(Data records)
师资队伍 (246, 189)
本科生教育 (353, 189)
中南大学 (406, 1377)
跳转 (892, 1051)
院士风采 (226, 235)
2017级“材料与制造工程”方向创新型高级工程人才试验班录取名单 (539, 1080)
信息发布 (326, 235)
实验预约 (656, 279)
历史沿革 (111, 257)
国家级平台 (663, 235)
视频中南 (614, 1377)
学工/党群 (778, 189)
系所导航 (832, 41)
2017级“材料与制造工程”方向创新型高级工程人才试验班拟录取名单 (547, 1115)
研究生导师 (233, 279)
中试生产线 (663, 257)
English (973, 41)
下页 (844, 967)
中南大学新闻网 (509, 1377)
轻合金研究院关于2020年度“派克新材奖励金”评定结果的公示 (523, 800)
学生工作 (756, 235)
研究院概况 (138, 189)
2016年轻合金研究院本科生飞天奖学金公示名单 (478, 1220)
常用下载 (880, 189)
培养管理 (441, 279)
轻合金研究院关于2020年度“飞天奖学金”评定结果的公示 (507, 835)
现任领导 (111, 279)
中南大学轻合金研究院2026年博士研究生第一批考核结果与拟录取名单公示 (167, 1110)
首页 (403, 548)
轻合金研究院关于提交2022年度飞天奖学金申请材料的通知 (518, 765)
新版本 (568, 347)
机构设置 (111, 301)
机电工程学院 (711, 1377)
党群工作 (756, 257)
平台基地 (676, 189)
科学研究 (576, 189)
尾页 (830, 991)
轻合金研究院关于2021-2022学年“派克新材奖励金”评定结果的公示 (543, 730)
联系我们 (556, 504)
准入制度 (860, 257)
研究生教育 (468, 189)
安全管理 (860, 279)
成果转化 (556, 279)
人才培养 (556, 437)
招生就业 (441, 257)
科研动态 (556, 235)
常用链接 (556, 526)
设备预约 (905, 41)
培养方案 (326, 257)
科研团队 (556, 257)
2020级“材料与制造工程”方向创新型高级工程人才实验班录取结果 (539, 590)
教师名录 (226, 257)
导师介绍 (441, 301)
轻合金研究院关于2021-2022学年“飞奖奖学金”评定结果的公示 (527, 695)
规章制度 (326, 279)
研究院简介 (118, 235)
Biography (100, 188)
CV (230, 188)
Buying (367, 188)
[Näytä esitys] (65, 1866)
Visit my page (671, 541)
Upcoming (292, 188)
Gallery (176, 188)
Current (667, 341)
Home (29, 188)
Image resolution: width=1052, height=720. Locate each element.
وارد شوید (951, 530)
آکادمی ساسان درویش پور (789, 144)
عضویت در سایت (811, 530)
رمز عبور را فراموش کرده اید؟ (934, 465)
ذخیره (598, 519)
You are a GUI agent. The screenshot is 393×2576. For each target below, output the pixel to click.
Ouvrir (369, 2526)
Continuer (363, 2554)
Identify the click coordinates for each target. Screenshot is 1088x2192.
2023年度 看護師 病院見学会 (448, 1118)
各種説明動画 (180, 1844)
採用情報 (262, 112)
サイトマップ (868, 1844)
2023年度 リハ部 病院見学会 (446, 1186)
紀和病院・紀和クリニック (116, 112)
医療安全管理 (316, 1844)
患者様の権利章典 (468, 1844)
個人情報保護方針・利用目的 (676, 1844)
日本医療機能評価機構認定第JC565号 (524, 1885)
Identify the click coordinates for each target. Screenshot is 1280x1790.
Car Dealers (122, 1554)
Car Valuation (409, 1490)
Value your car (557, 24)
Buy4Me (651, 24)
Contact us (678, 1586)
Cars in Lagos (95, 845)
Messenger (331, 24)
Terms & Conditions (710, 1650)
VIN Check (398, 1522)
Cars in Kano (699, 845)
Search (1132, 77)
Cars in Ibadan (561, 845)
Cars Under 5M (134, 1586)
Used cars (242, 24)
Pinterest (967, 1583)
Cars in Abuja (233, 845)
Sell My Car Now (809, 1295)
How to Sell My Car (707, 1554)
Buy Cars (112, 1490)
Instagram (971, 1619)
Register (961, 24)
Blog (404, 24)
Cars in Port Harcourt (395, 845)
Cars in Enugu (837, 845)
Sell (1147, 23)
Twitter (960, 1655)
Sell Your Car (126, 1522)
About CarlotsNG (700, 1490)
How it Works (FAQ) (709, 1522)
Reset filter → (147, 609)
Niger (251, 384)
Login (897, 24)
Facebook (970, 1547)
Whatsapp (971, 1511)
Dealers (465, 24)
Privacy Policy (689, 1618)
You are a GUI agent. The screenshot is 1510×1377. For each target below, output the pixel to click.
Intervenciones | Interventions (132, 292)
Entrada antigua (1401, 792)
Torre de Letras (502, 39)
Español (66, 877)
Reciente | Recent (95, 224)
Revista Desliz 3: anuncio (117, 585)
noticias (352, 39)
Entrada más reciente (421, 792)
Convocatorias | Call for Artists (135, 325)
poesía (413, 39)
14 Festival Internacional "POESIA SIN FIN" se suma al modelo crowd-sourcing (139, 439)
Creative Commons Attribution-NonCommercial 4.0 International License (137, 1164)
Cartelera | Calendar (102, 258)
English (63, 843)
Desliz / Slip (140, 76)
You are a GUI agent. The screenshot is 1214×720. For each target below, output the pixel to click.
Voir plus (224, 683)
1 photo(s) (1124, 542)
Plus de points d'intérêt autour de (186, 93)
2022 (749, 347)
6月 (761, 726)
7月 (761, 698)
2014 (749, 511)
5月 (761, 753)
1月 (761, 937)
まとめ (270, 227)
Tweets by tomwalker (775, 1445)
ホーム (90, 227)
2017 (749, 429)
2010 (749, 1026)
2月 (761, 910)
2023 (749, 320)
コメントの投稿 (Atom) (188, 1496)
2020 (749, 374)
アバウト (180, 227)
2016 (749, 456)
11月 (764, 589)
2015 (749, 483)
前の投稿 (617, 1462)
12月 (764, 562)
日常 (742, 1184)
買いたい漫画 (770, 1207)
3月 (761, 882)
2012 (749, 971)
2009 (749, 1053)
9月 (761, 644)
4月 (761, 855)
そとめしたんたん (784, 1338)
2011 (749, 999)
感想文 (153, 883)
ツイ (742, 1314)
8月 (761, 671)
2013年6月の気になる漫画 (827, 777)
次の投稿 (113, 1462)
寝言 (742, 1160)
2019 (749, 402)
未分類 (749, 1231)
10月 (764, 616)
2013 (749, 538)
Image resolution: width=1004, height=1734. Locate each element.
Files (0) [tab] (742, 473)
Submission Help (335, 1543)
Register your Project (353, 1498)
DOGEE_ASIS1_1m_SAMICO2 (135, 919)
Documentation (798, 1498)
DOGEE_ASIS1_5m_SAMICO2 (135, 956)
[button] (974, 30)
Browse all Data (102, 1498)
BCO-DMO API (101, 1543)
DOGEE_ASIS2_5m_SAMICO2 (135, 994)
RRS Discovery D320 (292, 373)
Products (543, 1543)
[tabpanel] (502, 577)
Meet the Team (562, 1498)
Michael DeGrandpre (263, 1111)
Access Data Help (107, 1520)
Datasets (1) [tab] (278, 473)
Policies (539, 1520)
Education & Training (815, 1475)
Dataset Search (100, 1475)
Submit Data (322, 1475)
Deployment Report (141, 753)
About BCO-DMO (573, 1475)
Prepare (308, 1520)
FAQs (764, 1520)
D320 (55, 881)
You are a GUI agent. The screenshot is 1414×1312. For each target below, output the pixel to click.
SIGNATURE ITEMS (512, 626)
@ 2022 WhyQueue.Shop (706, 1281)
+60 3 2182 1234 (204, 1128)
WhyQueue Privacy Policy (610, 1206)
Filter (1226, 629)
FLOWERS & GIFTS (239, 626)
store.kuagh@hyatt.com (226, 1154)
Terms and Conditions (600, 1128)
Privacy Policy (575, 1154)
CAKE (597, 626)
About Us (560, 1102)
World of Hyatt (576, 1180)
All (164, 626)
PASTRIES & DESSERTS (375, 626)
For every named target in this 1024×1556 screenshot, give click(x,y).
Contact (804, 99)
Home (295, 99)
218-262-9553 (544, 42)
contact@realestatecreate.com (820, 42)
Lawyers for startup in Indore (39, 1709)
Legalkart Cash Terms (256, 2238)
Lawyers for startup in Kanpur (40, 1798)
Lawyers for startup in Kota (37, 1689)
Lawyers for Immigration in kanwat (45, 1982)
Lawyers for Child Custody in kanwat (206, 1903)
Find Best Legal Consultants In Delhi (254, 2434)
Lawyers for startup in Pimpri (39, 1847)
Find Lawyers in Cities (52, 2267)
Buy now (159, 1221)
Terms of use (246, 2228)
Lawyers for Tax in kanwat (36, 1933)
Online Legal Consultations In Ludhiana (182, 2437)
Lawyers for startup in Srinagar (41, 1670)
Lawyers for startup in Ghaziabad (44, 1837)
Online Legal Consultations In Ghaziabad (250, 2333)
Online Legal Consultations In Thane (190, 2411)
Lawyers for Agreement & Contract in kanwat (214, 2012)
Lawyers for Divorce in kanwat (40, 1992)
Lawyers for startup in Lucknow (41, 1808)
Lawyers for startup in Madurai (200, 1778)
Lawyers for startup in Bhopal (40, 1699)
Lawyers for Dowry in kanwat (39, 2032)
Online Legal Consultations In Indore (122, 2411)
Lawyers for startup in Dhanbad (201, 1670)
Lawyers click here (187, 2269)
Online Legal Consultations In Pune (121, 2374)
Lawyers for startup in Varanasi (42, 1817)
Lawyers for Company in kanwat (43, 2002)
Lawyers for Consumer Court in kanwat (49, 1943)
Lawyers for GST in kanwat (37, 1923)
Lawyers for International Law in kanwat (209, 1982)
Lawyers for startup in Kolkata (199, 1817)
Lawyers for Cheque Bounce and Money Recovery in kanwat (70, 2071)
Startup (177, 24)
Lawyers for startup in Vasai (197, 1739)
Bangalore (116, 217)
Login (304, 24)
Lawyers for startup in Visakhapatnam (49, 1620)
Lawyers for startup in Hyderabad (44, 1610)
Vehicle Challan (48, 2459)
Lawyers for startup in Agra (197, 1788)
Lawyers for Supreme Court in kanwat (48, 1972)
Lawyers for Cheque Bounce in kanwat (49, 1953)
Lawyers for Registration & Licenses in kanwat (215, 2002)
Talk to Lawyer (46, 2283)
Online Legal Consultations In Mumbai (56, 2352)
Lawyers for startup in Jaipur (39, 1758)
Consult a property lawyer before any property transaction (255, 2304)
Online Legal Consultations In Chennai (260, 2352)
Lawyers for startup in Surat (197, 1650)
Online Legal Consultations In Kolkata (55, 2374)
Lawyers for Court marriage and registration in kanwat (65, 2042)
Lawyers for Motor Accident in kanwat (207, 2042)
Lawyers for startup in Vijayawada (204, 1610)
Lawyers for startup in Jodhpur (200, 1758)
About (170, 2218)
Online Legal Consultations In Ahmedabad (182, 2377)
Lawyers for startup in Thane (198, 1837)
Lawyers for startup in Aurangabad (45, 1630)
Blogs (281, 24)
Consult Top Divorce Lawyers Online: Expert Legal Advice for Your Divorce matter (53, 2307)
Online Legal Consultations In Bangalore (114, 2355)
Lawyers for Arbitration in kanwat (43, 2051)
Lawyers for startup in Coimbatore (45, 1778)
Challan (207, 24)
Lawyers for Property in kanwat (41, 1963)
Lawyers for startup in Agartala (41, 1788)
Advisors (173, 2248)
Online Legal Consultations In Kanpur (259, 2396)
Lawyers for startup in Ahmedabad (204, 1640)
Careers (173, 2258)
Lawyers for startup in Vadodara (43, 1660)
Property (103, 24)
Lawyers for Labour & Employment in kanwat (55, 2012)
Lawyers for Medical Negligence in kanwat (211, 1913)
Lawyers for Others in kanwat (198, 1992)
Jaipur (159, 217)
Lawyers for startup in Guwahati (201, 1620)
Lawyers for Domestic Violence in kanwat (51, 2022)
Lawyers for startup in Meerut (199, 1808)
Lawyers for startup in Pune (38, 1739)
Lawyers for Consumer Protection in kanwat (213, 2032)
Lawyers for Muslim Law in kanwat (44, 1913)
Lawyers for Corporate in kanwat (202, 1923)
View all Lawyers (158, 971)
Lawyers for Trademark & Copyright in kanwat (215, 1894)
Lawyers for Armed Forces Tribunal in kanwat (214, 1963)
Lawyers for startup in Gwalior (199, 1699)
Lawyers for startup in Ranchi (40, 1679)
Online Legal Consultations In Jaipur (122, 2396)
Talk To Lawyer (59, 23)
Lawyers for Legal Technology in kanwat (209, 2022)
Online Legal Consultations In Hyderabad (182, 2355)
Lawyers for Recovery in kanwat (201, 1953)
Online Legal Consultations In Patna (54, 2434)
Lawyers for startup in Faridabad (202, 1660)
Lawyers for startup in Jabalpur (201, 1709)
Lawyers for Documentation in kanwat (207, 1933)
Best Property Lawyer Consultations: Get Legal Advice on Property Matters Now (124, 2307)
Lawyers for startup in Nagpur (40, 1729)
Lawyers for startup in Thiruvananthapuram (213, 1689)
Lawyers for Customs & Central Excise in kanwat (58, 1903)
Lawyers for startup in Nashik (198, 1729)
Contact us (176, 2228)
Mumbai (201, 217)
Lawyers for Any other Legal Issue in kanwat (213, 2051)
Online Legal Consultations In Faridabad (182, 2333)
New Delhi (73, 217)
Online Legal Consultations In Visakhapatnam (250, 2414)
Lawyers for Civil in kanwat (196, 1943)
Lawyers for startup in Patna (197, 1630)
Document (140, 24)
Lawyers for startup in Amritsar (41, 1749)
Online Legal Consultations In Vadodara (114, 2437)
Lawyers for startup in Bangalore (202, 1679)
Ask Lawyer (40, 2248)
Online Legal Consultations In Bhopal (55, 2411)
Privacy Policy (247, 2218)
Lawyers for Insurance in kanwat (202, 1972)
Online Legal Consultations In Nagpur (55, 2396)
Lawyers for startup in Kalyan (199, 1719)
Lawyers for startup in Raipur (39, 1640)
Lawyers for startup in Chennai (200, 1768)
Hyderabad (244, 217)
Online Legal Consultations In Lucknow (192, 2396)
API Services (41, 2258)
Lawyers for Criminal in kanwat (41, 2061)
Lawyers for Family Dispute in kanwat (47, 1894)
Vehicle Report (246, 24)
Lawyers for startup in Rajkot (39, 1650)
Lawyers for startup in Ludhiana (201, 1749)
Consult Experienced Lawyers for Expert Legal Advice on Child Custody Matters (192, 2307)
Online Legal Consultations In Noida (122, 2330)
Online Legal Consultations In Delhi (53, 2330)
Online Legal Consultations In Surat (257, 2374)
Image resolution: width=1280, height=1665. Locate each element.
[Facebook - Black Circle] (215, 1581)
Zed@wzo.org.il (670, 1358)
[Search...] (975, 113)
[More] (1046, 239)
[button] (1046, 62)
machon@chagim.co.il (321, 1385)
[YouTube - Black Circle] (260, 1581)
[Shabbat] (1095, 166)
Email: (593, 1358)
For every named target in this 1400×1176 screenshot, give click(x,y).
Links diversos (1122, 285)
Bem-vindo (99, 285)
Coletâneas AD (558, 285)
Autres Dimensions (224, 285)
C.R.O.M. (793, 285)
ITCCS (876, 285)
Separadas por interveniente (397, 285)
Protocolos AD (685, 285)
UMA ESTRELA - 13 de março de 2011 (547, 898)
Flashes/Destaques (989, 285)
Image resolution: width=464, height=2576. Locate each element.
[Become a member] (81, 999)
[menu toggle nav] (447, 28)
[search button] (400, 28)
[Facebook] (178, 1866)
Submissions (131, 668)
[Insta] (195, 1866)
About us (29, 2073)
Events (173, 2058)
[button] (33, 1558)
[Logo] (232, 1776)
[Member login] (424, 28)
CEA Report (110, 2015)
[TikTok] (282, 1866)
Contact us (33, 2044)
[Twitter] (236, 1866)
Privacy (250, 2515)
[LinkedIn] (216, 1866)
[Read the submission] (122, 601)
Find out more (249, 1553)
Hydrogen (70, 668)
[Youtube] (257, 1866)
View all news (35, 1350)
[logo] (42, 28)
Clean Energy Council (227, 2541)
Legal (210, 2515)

**Exercise task:**
Copy, without any change, the lines from the line with "CAKE (597, 626)" up to and including the line with "Online Legal Consultations In Chennai".

**Finished exercise:**
CAKE (597, 626)
About Us (560, 1102)
World of Hyatt (576, 1180)
All (164, 626)
PASTRIES & DESSERTS (375, 626)
For every named target in this 1024×1556 screenshot, give click(x,y).
Contact (804, 99)
Home (295, 99)
218-262-9553 (544, 42)
contact@realestatecreate.com (820, 42)
Lawyers for startup in Indore (39, 1709)
Legalkart Cash Terms (256, 2238)
Lawyers for startup in Kanpur (40, 1798)
Lawyers for startup in Kota (37, 1689)
Lawyers for Immigration in kanwat (45, 1982)
Lawyers for Child Custody in kanwat (206, 1903)
Find Best Legal Consultants In Delhi (254, 2434)
Lawyers for startup in Pimpri (39, 1847)
Find Lawyers in Cities (52, 2267)
Buy now (159, 1221)
Terms of use (246, 2228)
Lawyers for Tax in kanwat (36, 1933)
Online Legal Consultations In Ludhiana (182, 2437)
Lawyers for startup in Srinagar (41, 1670)
Lawyers for startup in Ghaziabad (44, 1837)
Online Legal Consultations In Ghaziabad (250, 2333)
Online Legal Consultations In Thane (190, 2411)
Lawyers for Agreement & Contract in kanwat (214, 2012)
Lawyers for Divorce in kanwat (40, 1992)
Lawyers for startup in Lucknow (41, 1808)
Lawyers for startup in Madurai (200, 1778)
Lawyers for startup in Bhopal (40, 1699)
Lawyers for Dowry in kanwat (39, 2032)
Online Legal Consultations In Indore (122, 2411)
Lawyers for startup in Dhanbad (201, 1670)
Lawyers click here (187, 2269)
Online Legal Consultations In Pune (121, 2374)
Lawyers for startup in Varanasi (42, 1817)
Lawyers for Company in kanwat (43, 2002)
Lawyers for Consumer Court in kanwat (49, 1943)
Lawyers for GST in kanwat (37, 1923)
Lawyers for International Law in kanwat (209, 1982)
Lawyers for startup in Kolkata (199, 1817)
Lawyers for Cheque Bounce and Money Recovery in kanwat (70, 2071)
Startup (177, 24)
Lawyers for startup in Vasai (197, 1739)
Bangalore (116, 217)
Login (304, 24)
Lawyers for startup in Visakhapatnam (49, 1620)
Lawyers for startup in Hyderabad (44, 1610)
Vehicle Challan (48, 2459)
Lawyers for startup in Agra (197, 1788)
Lawyers for Supreme Court in kanwat (48, 1972)
Lawyers for Cheque Bounce in kanwat (49, 1953)
Lawyers for Registration & Licenses in kanwat (215, 2002)
Talk to Lawyer (46, 2283)
Online Legal Consultations In Mumbai (56, 2352)
Lawyers for startup in Jaipur (39, 1758)
Consult a property lawyer before any property transaction (255, 2304)
Online Legal Consultations In Chennai (260, 2352)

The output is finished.